== Aim of the exercise ==
Scan the entries for "agent". Every line that holds it is to be copied.

== Dataset excerpts ==
++++++

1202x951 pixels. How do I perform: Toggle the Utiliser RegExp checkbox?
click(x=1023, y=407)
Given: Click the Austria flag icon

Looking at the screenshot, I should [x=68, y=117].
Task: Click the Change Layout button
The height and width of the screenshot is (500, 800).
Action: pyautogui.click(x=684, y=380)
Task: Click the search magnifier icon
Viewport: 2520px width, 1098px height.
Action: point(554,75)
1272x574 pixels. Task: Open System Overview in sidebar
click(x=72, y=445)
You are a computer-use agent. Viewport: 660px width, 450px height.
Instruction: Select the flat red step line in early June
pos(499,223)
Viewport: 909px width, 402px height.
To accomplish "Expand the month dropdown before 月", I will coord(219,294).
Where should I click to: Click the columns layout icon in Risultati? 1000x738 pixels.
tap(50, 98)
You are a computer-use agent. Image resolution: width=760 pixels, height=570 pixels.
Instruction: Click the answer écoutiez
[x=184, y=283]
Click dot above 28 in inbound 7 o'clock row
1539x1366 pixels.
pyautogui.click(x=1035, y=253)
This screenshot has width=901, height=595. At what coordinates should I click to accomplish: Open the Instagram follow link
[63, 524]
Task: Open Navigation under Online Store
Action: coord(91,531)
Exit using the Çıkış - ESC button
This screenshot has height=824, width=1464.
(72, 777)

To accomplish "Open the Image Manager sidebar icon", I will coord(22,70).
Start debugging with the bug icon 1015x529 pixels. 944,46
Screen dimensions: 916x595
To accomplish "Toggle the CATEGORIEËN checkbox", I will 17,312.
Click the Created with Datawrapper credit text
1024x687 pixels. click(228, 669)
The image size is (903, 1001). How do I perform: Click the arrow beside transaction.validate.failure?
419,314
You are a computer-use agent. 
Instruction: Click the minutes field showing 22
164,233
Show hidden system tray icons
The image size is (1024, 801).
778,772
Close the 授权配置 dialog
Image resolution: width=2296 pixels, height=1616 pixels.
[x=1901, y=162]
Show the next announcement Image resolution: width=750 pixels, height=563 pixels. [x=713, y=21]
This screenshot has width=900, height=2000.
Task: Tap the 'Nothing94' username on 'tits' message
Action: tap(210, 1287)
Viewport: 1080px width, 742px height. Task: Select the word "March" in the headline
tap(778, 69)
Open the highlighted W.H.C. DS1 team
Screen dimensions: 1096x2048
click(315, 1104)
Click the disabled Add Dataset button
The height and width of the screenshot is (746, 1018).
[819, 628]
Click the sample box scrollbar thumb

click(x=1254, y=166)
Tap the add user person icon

++++++

== Problem solution ==
You are a computer-use agent. Viewport: 660px width, 450px height.
You are a computer-use agent. Image resolution: width=760 pixels, height=570 pixels.
You are a computer-use agent. 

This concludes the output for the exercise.